> _TASK_
All records must be quoted exactly. Omit the pictures.

> _GIVEN INFORMATION_
⁂
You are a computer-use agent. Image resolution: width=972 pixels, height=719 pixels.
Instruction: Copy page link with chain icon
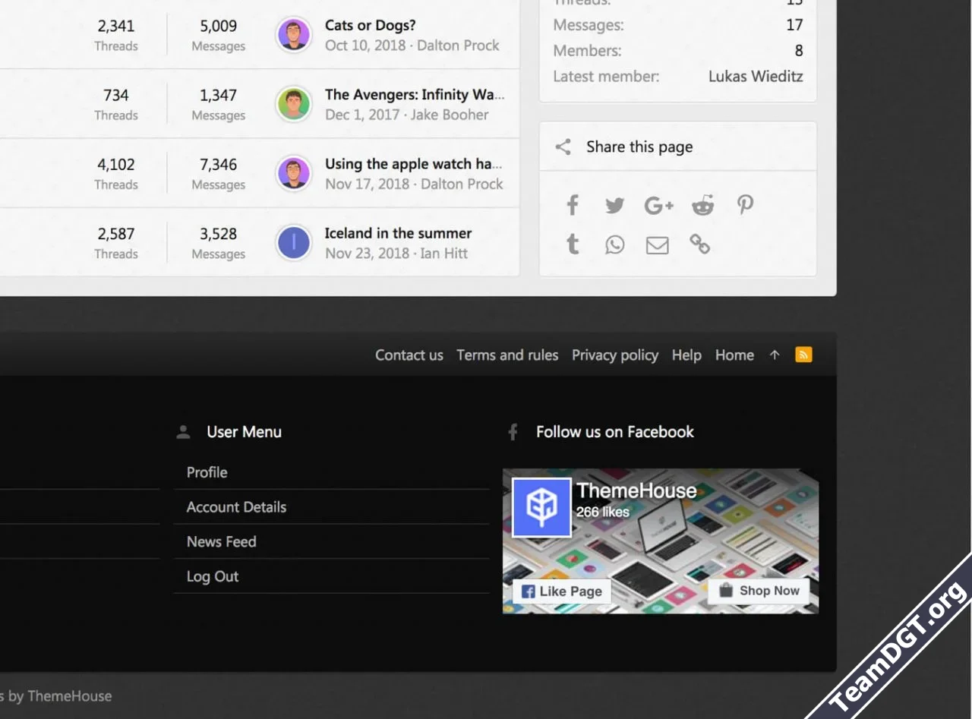699,244
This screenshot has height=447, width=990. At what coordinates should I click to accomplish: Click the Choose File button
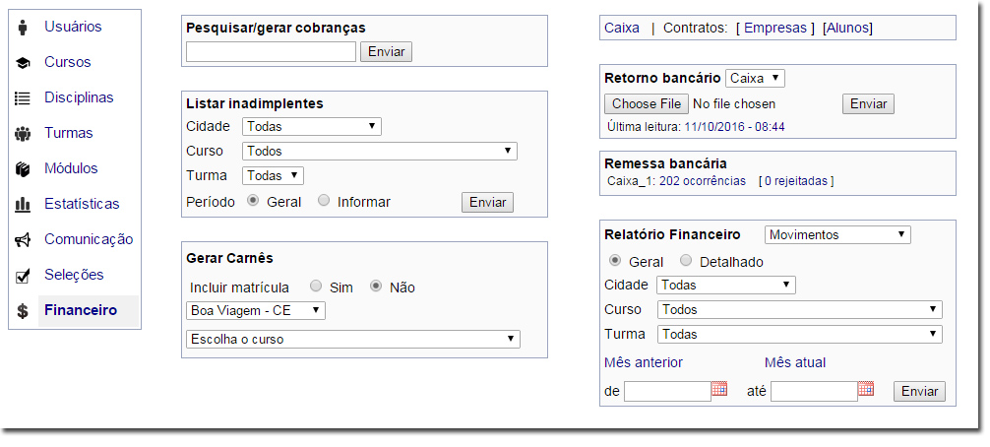[x=647, y=103]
⁂
> _RESPONSE BELOW_
You are a computer-use agent. Image resolution: width=972 pixels, height=719 pixels.
Instruction: Copy page link with chain icon
699,244
This screenshot has height=447, width=990. At what coordinates should I click to accomplish: Click the Choose File button
[x=647, y=103]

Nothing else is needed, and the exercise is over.